The decline of more than $4 came as a stronger dollar and concerns about gas demand also weighed on prices.

Retail gas prices, meanwhile, rose to a new record above $3.95 a gallon.

Light, sweet crude for July delivery fell $4.41 to settle at $126.62 a barrel on the New York Mercantile Exchange. It was the lowest settlement in two weeks and the biggest single-day price drop since March 19.

In Washington, meanwhile, the Commodity Futures Trading Commission revealed that it is six months into a wide-ranging investigation of U.S. oil markets, with a focus on possible price manipulation. The CFTC also announced a handful of initiatives designed to increase transparency of the energy futures markets.

The commission said it started the probe in December and was publicizing the investigation "because of today's unprecedented market conditions."

Disclosure of the investigation may have contributed to oil's declines, analysts said.

"That's regulation that could change the landscape of what people have gotten used to," said James Cordier, president of Tampa, Fla.-based trading firms Liberty Trading Group and OptionSellers.com.

After Thursday's inventory report, prices initially strengthened, then fell.
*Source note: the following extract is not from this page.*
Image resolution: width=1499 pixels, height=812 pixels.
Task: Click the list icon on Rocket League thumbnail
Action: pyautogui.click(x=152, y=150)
The ambivalent reaction partly reflects a deeper battle between investors who believe prices have risen far beyond levels that can be justified by underlying supply and demand fundamentals and those who believe speculative money will continue flowing into oil futures, sending prices higher regardless of the market's fundamentals.

"You're seeing some big funds in there throwing money around on both sides of the market," said Jim Ritterbusch, president of Ritterbusch and Associates in Galena, Ill.
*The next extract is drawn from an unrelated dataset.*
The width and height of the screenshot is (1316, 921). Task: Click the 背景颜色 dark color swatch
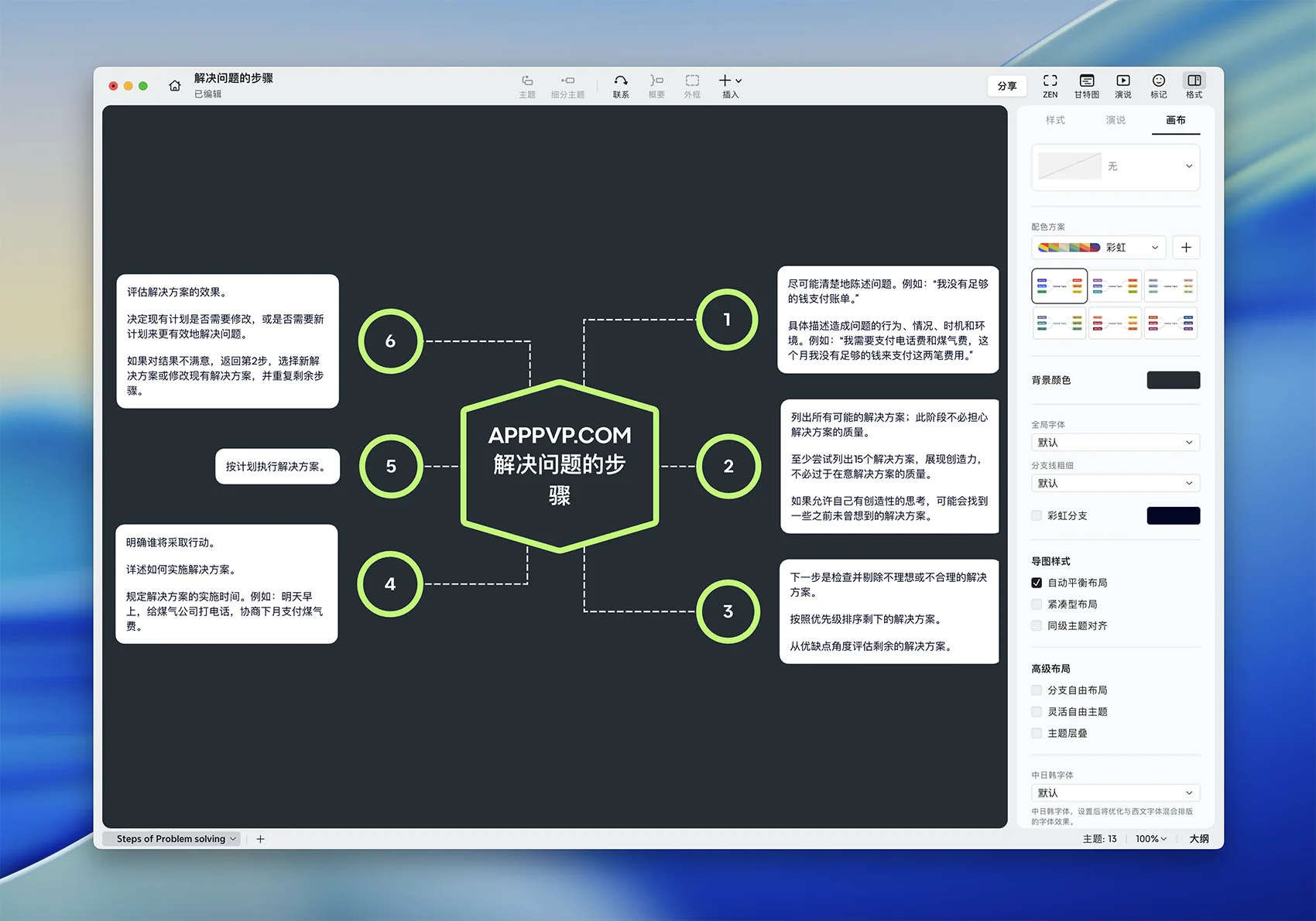point(1173,380)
But the magnitude of the day's price decline suggested to some analysts that the bullish momentum that pushed prices over $135 as recently as one week ago may be running out of steam.

"This was the first time we've had a bearish reaction," to news that in the past would surely have driven prices higher, Cordier said.

In its weekly inventory report, the department's Energy Information Administration said crude oil inventories fell 8.8 million barrels last week, while gasoline supplies fell 3.2 million barrels. Analysts surveyed by energy research firm Platts had expected slight increases in supplies of both.

But the EIA also offered a rare explanatory note on the Gulf Coast tanker problems. Gulf ports have closed many times in recent months due to fog, said Phil Flynn, an analyst at Alaron Trading Corp. in Chicago.

Also putting some weight on prices were supplies of distillates, including heating oil and diesel fuel, which rose 1.6 million barrels last week, double what analysts had expected. July heating oil futures plummeted 13.58 cents to settle at $3.6885 a gallon on that news.

The surprise drop in gasoline supplies propelled June gas futures to a new trading record of $3.52 a gallon on the Nymex. But gas later retreated, following the rest of the complex, to settle down 4.34 cents at $3.4042 a gallon.

At the pump, meanwhile, the average national price of a gallon of gas rose 0.8 cent Thursday to a record $3.952, according to a survey of stations by AAA and the Oil Price Information Service.